‘When the city was largely destroyed by fire in 1452, it was decreed that from then on it was only allowed to build with stone. Building timber was popular because it was lighter in structure and the Amsterdam underground was swampy. One of the two oldest houses in Amsterdam is the Aepjen (in ‘t Aepjen). It was a rough pub even for that time, a first drink stop for the sailors. It was a wooden house, (Amsterdam still has only 2 wooden houses) and tapered upwards, made possible by the light building materials so that there was more space above than below. ‘In the Aepjen there were two floors above the café, hammocks hanging from large nails on the beams of the floors. Here the ‘men,’ were recruited for the ships. A recruiter stepped into a pub and offered a froth of beer to an already drunk sailor or drinking brother. At the bottom of the tank was a penny, which the drunk sailor only saw at the last sip, by drinking and accepting the beer this was seen as a binding contract. If they did not want to join, they would be taken into custody and transported to the VOC ship that the recruiter worked for.
The same thing took place in surrounding countries, in England your so-called militar service was ‘drunk’ by a recruiter, or you woke up on board a ship as ‘sailor’. This was the so-called ‘king’s shilling’ in the beer.
People became extremely suspicious about accepting beers. So suspicious that many people abolished the crucibles and switched to glasses. Hence also during the toast, the lifting of the glass, you could see if there was a coin on the bottom.
The visitors were mostly sailors who had been at sea for months to trade and bring them from the east. They drank, ate and slept in the inn directly on the waterline. The sailors traded in curiosities that they brought from the East. It was mostly limited to trinkets and fabrics and small exotic animals. Spices were reserved for the shipowner or the VOC. Tropical birds, parrots, and a lot of monkeys were transported as well.

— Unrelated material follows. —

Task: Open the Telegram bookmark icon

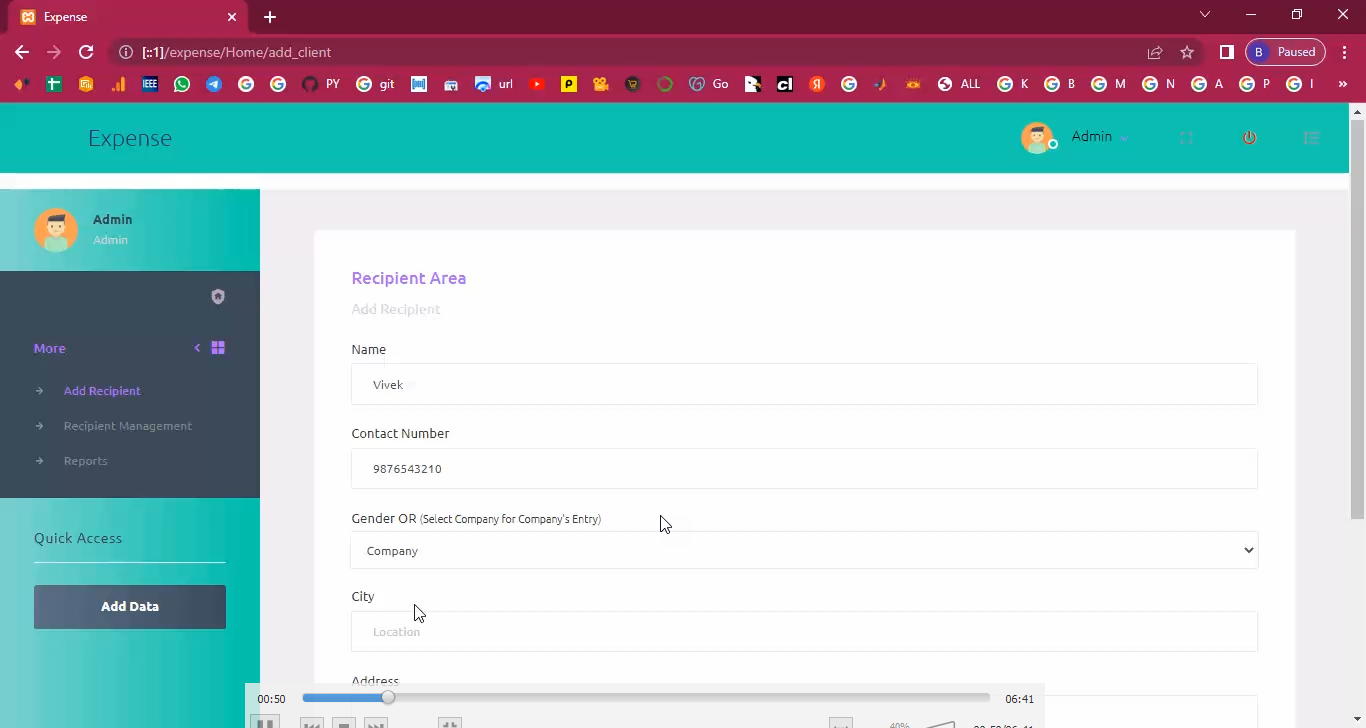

“If the sailors could not pay their bill, they would leave their trade behind. One of the owners of one of these inns renamed his establishment to ‘In den Aepjen’ because he had a lot of customers who did not pay in cash but with a monkey. To entertain the guests he put them in cages. Because these animals had many fleas that jumped on people, the guests were itchy and scratched themselves.
At one point the ‘scratching’ was linked to “you will have stayed in In den Aepjen”.
Sailors would have spent the night here before they sailed to the East Indies. Some of those troops did not return from the harsh journey. Had they slept here, chances were that they would not see Amsterdam again.